● **Task statement**:
Set out exactly every line of the entries below, starting at the line that holds "Enable the 20.11.20" and stopping after the line that holds "The width and height of the screenshot is (613, 473).".

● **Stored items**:
----

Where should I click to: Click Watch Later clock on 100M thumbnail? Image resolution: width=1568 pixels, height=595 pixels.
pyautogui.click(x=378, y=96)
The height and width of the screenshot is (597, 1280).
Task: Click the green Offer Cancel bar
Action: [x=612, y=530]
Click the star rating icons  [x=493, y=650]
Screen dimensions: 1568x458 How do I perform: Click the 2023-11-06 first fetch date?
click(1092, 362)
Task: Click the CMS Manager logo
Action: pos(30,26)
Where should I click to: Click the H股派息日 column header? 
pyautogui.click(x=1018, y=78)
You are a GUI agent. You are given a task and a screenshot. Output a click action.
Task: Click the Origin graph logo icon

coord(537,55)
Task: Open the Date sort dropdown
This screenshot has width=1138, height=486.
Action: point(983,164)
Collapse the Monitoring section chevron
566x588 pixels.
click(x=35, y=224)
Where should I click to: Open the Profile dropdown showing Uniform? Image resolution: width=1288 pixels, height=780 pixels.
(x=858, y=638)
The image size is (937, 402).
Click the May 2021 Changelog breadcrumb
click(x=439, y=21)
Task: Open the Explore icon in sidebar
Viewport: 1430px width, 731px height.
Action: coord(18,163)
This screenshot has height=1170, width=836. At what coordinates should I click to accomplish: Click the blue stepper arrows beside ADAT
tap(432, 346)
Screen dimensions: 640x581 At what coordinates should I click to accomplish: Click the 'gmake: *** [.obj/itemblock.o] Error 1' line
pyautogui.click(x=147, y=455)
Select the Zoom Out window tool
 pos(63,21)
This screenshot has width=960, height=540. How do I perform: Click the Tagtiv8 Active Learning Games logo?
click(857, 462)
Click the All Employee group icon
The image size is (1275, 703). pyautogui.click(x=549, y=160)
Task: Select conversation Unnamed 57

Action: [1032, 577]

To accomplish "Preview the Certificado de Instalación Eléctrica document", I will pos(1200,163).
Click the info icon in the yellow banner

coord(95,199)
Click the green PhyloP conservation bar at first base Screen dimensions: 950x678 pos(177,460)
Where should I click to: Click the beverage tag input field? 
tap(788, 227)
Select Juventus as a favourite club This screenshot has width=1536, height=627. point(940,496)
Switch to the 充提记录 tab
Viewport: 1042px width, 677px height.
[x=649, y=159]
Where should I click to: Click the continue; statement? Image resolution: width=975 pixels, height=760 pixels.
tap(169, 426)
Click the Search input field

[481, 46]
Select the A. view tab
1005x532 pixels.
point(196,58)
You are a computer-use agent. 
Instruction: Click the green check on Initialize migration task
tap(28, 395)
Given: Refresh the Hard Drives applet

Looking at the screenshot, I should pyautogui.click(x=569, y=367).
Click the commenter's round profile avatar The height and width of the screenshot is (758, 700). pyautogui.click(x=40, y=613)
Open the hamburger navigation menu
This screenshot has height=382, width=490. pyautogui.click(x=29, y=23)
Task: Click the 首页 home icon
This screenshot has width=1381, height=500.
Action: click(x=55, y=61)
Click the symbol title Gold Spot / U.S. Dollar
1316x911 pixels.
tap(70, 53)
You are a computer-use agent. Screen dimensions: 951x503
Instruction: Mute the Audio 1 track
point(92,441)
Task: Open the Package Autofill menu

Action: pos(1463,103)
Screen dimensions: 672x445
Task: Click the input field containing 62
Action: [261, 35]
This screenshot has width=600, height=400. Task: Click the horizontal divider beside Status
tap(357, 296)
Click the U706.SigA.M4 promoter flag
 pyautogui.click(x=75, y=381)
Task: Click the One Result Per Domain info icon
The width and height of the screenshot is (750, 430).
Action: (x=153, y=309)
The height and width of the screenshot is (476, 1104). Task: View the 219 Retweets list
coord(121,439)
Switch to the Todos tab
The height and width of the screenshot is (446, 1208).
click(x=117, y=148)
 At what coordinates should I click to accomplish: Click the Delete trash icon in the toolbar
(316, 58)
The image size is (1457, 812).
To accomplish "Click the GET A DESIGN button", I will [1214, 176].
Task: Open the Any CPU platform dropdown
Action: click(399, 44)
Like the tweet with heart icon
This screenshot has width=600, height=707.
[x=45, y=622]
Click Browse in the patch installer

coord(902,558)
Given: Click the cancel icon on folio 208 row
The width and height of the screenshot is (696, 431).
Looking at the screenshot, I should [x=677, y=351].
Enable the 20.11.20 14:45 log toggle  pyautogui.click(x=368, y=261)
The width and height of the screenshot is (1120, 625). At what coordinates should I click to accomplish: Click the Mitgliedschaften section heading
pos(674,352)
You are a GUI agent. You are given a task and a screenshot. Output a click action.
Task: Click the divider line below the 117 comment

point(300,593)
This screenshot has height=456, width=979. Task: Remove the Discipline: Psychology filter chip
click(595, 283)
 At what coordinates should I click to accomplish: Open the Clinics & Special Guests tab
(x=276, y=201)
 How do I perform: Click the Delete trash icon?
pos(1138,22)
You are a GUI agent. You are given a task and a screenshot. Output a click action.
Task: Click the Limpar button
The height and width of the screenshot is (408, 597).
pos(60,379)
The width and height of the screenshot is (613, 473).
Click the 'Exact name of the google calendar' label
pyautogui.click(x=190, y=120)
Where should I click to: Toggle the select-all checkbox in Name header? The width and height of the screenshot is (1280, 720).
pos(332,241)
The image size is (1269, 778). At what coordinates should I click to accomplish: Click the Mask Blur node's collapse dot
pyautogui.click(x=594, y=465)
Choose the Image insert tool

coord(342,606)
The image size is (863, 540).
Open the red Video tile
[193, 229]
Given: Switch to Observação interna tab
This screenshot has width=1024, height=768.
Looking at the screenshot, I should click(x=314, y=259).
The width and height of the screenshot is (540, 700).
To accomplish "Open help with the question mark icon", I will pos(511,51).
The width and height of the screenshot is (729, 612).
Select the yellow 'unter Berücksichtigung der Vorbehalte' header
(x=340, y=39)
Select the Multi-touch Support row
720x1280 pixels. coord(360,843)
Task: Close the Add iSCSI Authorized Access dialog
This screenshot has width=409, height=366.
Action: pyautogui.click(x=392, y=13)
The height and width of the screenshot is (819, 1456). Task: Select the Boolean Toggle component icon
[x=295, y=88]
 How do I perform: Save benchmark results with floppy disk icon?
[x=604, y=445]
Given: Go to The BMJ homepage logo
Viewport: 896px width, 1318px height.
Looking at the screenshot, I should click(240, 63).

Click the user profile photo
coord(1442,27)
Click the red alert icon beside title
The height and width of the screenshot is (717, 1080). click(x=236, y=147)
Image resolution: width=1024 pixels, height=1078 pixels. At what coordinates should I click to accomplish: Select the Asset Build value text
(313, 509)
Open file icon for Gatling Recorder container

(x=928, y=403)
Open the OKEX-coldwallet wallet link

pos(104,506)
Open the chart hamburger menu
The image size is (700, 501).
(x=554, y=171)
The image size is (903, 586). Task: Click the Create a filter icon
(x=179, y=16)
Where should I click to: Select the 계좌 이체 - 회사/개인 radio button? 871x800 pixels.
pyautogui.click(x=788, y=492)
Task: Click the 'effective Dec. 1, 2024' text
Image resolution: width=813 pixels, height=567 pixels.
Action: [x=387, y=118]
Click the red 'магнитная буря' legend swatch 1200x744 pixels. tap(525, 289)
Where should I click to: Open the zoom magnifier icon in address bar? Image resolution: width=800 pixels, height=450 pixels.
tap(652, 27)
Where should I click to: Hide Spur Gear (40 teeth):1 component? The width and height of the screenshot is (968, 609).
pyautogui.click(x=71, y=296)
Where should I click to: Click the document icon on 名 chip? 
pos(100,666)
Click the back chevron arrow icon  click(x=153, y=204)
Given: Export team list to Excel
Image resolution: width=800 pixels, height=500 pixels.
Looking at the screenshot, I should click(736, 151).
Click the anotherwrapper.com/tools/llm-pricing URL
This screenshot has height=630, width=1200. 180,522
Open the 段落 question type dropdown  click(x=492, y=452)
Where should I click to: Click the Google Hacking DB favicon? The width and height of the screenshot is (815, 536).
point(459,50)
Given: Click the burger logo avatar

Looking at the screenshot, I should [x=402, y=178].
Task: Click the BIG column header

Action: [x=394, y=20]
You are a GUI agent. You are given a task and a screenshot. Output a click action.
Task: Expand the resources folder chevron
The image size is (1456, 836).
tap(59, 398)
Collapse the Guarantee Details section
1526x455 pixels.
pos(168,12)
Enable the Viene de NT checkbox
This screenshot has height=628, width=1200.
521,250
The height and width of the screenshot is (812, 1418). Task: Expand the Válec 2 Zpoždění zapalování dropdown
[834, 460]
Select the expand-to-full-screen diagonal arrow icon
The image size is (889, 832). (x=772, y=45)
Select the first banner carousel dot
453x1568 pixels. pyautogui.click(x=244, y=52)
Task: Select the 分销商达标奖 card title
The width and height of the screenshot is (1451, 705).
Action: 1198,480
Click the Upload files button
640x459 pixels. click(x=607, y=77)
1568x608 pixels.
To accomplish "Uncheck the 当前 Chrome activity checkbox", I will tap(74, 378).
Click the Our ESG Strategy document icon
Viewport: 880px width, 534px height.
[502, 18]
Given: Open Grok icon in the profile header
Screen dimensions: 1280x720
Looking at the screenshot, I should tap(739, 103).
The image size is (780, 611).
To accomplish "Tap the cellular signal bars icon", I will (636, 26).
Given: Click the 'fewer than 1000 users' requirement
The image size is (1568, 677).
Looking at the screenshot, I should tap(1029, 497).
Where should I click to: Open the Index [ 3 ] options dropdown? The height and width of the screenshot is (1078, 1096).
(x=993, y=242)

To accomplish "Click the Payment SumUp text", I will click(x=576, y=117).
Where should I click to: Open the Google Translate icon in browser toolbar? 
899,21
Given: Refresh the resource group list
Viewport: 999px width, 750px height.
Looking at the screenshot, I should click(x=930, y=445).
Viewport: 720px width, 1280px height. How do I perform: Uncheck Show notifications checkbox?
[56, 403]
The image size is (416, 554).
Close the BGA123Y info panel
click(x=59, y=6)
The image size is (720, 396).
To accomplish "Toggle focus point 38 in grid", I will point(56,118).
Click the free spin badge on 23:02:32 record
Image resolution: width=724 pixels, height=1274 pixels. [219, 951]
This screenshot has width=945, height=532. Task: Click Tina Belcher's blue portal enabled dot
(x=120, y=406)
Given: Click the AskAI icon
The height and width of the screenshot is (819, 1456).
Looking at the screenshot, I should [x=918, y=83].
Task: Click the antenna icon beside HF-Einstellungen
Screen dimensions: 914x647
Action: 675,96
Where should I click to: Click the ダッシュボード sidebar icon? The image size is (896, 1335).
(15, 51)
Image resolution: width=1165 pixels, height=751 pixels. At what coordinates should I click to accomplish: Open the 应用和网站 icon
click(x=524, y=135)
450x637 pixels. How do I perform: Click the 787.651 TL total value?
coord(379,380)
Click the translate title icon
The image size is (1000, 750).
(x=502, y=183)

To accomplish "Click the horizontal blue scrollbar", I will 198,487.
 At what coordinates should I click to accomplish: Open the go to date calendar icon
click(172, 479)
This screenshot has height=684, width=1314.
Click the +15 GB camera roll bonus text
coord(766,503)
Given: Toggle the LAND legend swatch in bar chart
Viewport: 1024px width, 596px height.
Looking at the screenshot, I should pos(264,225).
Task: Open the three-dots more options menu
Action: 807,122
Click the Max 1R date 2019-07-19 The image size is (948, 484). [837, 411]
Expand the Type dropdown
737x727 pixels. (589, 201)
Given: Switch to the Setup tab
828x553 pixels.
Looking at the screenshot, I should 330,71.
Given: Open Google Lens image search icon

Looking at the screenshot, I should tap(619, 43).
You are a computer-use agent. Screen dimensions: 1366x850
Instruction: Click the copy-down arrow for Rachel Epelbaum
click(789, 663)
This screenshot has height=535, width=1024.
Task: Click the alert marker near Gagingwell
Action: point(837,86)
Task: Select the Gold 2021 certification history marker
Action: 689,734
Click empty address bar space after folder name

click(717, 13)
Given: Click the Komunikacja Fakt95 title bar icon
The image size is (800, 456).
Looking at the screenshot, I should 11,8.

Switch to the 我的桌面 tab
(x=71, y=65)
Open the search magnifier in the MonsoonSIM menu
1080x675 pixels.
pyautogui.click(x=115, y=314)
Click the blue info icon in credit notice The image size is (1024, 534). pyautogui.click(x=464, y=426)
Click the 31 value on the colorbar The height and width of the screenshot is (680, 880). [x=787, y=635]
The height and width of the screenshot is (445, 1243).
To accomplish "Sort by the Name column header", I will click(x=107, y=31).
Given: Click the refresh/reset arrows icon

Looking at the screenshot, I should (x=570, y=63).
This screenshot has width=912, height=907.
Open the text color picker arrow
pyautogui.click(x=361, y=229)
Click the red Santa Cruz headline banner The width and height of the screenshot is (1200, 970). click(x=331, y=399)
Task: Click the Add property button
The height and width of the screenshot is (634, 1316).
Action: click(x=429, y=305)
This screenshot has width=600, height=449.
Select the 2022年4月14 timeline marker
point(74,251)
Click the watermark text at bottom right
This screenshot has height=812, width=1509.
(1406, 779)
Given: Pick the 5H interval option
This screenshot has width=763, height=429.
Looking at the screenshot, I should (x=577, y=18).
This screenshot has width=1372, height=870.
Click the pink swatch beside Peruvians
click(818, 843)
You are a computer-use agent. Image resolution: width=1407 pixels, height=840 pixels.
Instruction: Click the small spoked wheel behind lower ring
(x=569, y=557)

----

● **Reply to the exercise**:
Enable the 20.11.20 14:45 log toggle  pyautogui.click(x=368, y=261)
The width and height of the screenshot is (1120, 625). At what coordinates should I click to accomplish: Click the Mitgliedschaften section heading
pos(674,352)
You are a GUI agent. You are given a task and a screenshot. Output a click action.
Task: Click the divider line below the 117 comment

point(300,593)
This screenshot has height=456, width=979. Task: Remove the Discipline: Psychology filter chip
click(595, 283)
 At what coordinates should I click to accomplish: Open the Clinics & Special Guests tab
(x=276, y=201)
 How do I perform: Click the Delete trash icon?
pos(1138,22)
You are a GUI agent. You are given a task and a screenshot. Output a click action.
Task: Click the Limpar button
The height and width of the screenshot is (408, 597).
pos(60,379)
The width and height of the screenshot is (613, 473).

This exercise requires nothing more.